Leaders usually see venturing as sources of organic growth and vitally important engines of renewal. However there is always a high risk involved with this and they do not produce the intended result (always).

So, the new venture cycle though rewarding is prone to risk but equally important. This paper looks at some guidelines (8 key points) that have been developed that can be used by organizations who want to look into opening up new ventures by researching one of the largest multi national corporations in the world i.e. Nokia.

Year: Fall 2006

Goal: A in-depth study of Nokia’s venturing program which saw how, and what goes into successful corporate venturing

Result: 8 important lessons that can help companies benefit from their investments in new ventures.

Grade: B

Lessons learned:

  • New ventures can benefit the core businesses: If they are structured in a way that it can be absorbed by the core business in the future
  • Volunteers are not automatically competent: You need champions and high performing professionals handling new ventures in an organization.
  • New corporate ventures cannot deliver the same result as the company’s core business: Losses are part and parcel of new ventures and they cannot be judged or solved based on expected deliverables that core businesses usually have
  • Manage with portfolio mindset, not a project mindset, to maximize the company’s benefits from venturing: Have many projects going on simultaneously do not focus or put in your resources for just one particular project at a particular time.

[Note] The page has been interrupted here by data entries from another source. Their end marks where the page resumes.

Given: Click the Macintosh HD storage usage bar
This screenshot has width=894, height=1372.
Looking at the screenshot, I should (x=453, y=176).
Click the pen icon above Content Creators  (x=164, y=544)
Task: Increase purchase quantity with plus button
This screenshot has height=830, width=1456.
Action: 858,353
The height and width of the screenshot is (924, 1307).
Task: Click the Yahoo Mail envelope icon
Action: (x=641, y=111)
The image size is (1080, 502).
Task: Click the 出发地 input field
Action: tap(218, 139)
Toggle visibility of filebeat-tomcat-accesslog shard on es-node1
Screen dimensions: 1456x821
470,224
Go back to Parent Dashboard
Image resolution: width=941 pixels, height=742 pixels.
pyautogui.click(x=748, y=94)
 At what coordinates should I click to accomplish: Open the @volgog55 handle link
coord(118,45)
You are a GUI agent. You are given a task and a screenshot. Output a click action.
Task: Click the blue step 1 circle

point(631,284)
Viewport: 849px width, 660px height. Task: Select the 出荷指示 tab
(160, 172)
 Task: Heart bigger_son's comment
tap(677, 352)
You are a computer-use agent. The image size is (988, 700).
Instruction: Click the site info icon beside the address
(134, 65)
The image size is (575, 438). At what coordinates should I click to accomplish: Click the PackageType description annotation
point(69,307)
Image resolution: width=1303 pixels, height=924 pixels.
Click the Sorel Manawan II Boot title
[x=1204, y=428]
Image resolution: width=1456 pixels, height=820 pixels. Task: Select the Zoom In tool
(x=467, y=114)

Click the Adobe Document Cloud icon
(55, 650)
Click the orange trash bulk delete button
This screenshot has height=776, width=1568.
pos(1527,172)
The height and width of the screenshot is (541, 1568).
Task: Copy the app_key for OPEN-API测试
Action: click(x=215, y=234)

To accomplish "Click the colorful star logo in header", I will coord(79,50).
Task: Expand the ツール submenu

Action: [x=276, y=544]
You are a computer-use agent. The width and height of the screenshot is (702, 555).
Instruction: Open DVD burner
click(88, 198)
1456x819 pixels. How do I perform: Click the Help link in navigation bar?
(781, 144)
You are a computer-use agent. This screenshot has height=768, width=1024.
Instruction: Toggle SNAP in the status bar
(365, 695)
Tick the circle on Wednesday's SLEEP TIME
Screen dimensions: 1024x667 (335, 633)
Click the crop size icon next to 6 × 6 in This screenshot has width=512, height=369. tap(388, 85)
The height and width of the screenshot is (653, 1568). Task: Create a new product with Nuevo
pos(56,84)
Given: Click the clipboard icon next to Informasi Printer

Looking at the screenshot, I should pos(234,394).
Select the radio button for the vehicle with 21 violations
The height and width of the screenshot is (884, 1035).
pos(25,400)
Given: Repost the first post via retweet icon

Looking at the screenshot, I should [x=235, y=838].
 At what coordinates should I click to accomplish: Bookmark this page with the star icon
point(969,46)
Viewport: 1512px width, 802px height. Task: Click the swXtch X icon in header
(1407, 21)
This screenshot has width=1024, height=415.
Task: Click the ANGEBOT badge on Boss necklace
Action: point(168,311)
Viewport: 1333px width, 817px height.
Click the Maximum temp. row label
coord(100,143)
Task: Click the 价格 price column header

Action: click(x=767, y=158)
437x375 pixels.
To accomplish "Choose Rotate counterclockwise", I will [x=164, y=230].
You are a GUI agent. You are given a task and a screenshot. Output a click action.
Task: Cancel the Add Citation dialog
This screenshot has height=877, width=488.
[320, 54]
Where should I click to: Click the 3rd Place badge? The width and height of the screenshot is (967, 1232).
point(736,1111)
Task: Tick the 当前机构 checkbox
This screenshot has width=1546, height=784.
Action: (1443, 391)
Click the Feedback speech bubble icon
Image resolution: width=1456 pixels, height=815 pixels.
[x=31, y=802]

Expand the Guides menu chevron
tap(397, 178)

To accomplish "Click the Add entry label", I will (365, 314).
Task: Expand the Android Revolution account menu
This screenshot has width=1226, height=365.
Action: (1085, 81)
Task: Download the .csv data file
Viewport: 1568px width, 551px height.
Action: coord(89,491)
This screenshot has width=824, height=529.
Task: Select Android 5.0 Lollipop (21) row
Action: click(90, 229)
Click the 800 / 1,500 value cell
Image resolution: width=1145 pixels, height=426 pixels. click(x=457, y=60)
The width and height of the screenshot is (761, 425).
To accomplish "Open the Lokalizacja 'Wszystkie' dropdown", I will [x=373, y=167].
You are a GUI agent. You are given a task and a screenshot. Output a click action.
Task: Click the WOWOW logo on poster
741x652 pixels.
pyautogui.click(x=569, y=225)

Since new ventures take time to develop their progress determines the amount of resources put into them.
  • New markets are seldom like existing ones; be prepared to learn your way in and approach learning as an activity that may require several phases and changes in direction: New ventures usually are very fragile like new born babies, they have to be dealt with a lot of care and support. There is no set market for them so accelerating their growth in a premature market (or even if market is visible) can lead to early paralysis or cardiac arrest of the project. There is also a possibility that the project might lead to a different direction than compared to what it initially promised.
  • Manage new ventures in stages, with stage-specific reviews by a committee of stakeholders: Projects in new ventures have to be reviewed periodically and in stages but not with metrics that are used to judge a core business. Deliverables have to be decided by an expert team of stakeholders who define progress or setback based on set deliverables for a particular period.
  • You can gain a lot from a losing venture if you cut your losses: Businesses should know when to move out of a particular project
  • When designing the venturing divisions build in learning transfer mechanism: Teams should share knowledge in an organized manner so that projects which are successes or even failures help the organization succeed in the future.